Non-computational languages, such as markup languages like HTML or formal grammars like BNF, are usually not considered programming languages. A programming language (which may or may not be Turing complete) may be embedded in these non-computational (host) languages.
Purpose
A prominent purpose of programming languages is to provide instructions to a computer. As such, programming languages differ from most other forms of human expression in that they require a greater degree of precision and completeness. When using a natural language to communicate with other people, human authors and speakers can be ambiguous and make small errors, and still expect their intent to be understood. However, figuratively speaking, computers "do exactly what they are told to do", and cannot "understand" what code the programmer intended to write. The combination of the language definition, the program, and the program's inputs must fully specify the external behaviour that occurs when the program is executed.
Many languages have been designed from scratch, altered to meet new needs, combined with other languages, and eventually fallen into disuse. Although there have been attempts to design one "universal" computer language that serves all purposes, all of them have failed to be accepted in this role. The need for diverse computer languages arises from the diversity of contexts in which languages are used:
- Programs range from tiny scripts written by individual hobbyists to huge systems written by hundreds of programmers.
- Programmers range in expertise from novices who need simplicity above all else, to experts who may be comfortable with considerable complexity.
- Programs must balance speed, size, and simplicity on systems ranging from microcontrollers to supercomputers.
- Programs may be written once and not change for generations, or they may undergo nearly constant modification.
- Finally, programmers may simply differ in their tastes: they may be accustomed to discussing problems and expressing them in a particular language.
One common trend in the development of programming languages has been to add more ability to solve problems using a higher level of abstraction. The earliest programming languages were tied very closely to the underlying hardware of the computer. As new programming languages have developed, features have been added that let programmers express ideas that are more remote from simple translation into underlying hardware instructions. Because programmers are less tied to the complexity of the computer, their programs can do more computing with less effort from the programmer. This lets them write more functionality per time unit.

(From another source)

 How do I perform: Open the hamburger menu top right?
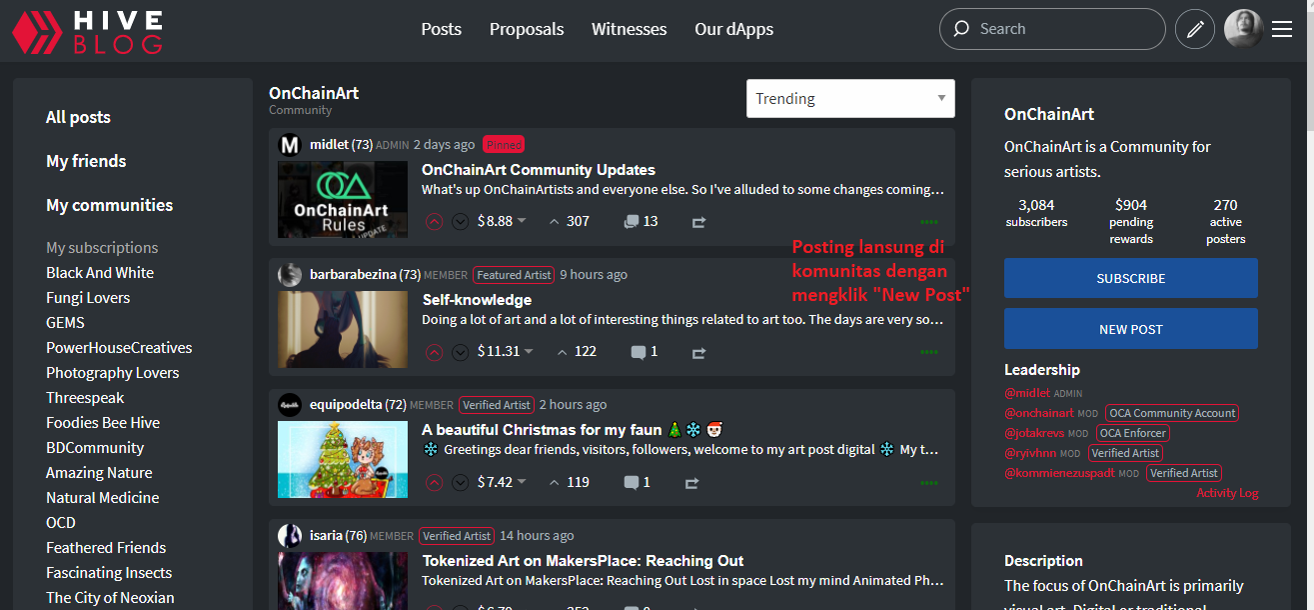click(x=1282, y=29)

Natural language processors have been proposed as a way to eliminate the need for a specialized language for programming. However, this goal remains distant and its benefits are open to debate. Edsger Dijkstra took the position that the use of a formal language is essential to prevent the introduction of meaningless constructs, and dismissed natural language programming as "foolish." Alan Perlis was similarly dismissive of the idea.
Elements
Syntax
A programming language's surface form is known as its syntax. Most programming languages are purely textual; they use sequences of text including words, numbers, and punctuation, much like written natural languages. On the other hand, there are some programming languages which are more graphical in nature, using spatial relationships between symbols to specify a program.
The syntax of a language describes the possible combinations of symbols that form a syntactically correct program. The meaning given to a combination of symbols is handled by semantics (either formal or hard-coded in a reference implementation). Since most languages are textual, this article discusses textual syntax.

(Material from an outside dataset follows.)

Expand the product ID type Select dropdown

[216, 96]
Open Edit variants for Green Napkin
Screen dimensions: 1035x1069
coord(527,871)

Programming language syntax is usually defined using a combination of regular expressions (for lexical structure) and Backus-Naur Form (for grammatical structure). Below is a simple grammar, based on Lisp:
expression ::= atom | list
atom ::= number | symbol
number ::= [+-]?['0'-'9']+
symbol ::= ['A'-'Z''a'-'z'].*
list ::= '(' expression* ')'
This grammar specifies the following:
- an expression is either an atom or a list;
- an atom is either a number or a symbol;
- a number is an unbroken sequence of one or more decimal digits, optionally preceded by a plus or minus sign;
- a symbol is a letter followed by zero or more of any characters (excluding whitespace); and
- a list is a matched pair of parentheses, with zero or more expressions inside it.

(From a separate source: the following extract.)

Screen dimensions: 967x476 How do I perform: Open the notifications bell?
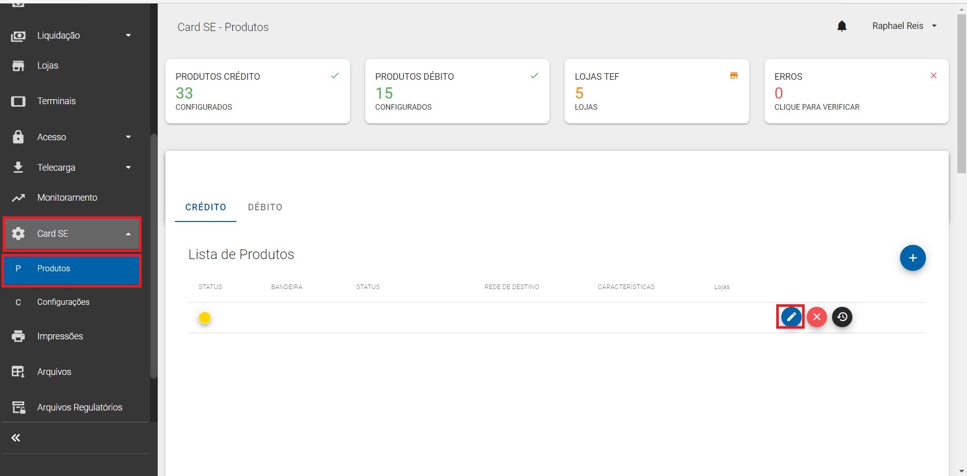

The following are examples of well-formed token sequences in this grammar: '12345
', '()
', '(a b c232 (1))
'
Not all syntactically correct programs are semantically correct. Many syntactically correct programs are nonetheless ill-formed, per the language's rules; and may (depending on the language specification and the soundness of the implementation) result in an error on translation or execution. In some cases, such programs may exhibit undefined behaviour. Even when a program is well-defined within a language, it may still have a meaning that is not intended by the person who wrote it.
Using natural language as an example, it may not be possible to assign a meaning to a grammatically correct sentence or the sentence may be false:
- " Colorless green ideas sleep furiously." is grammatically well-formed but has no generally accepted meaning.
- "John is a married bachelor." is grammatically well-formed but expresses a meaning that cannot be true.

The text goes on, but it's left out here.